+++ PROVIDED RECORDS +++

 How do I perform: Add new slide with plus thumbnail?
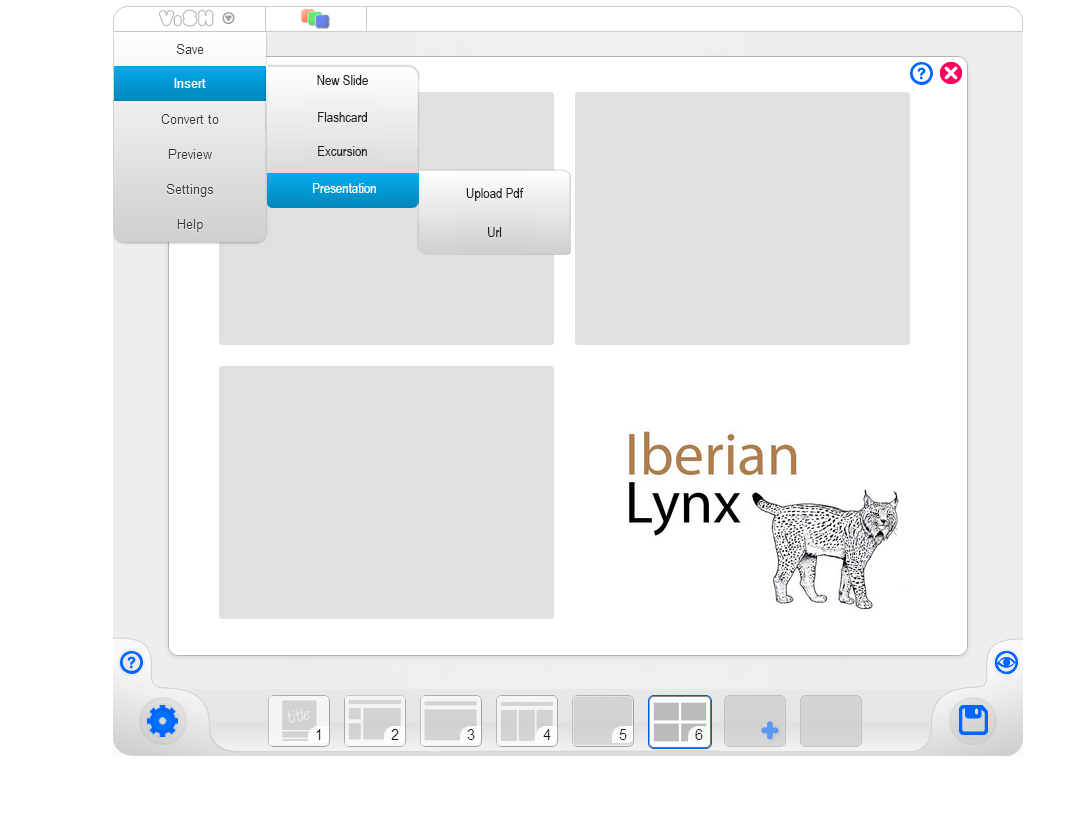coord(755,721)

+++
+++ PROVIDED RECORDS +++

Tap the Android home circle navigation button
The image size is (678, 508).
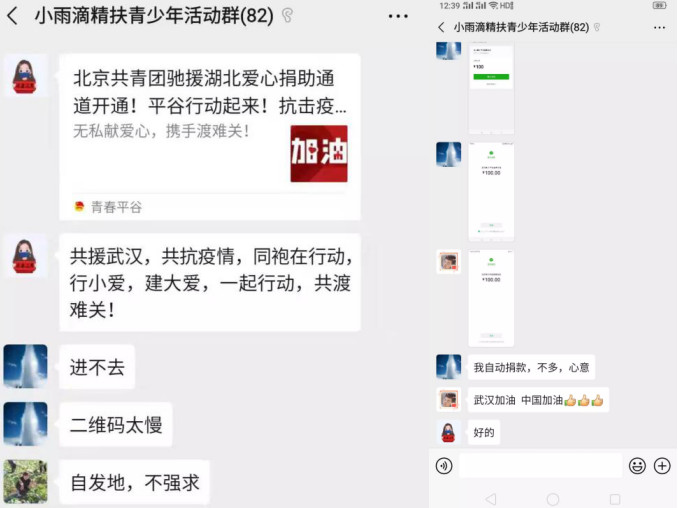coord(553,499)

+++
+++ PROVIDED RECORDS +++

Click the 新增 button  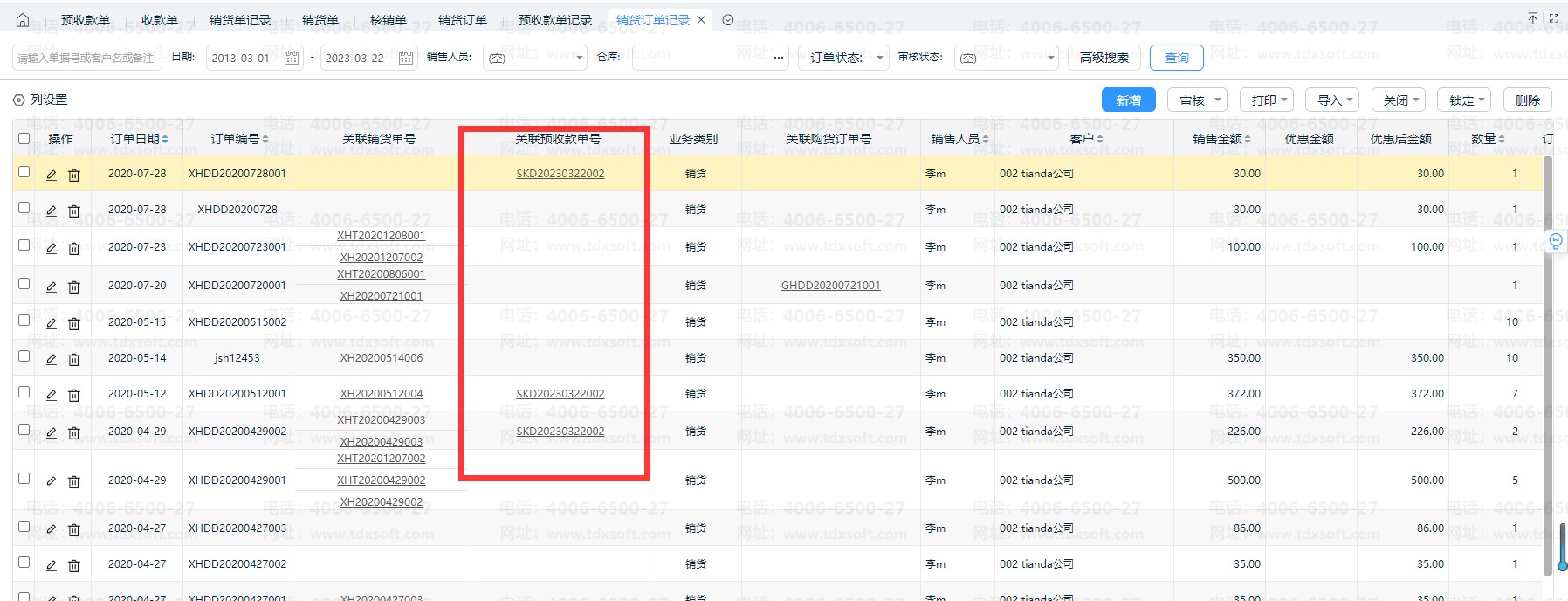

+++

Revise the part of the lines that opens with the line containing "Tap the Android home circle navigation button" and closes with the line containing "coord(553,499)", replacing "navigation button" with "navigation key" and leaving everything else unchanged. Give only these lines, and omit the pictures.

Tap the Android home circle navigation key
The image size is (678, 508).
coord(553,499)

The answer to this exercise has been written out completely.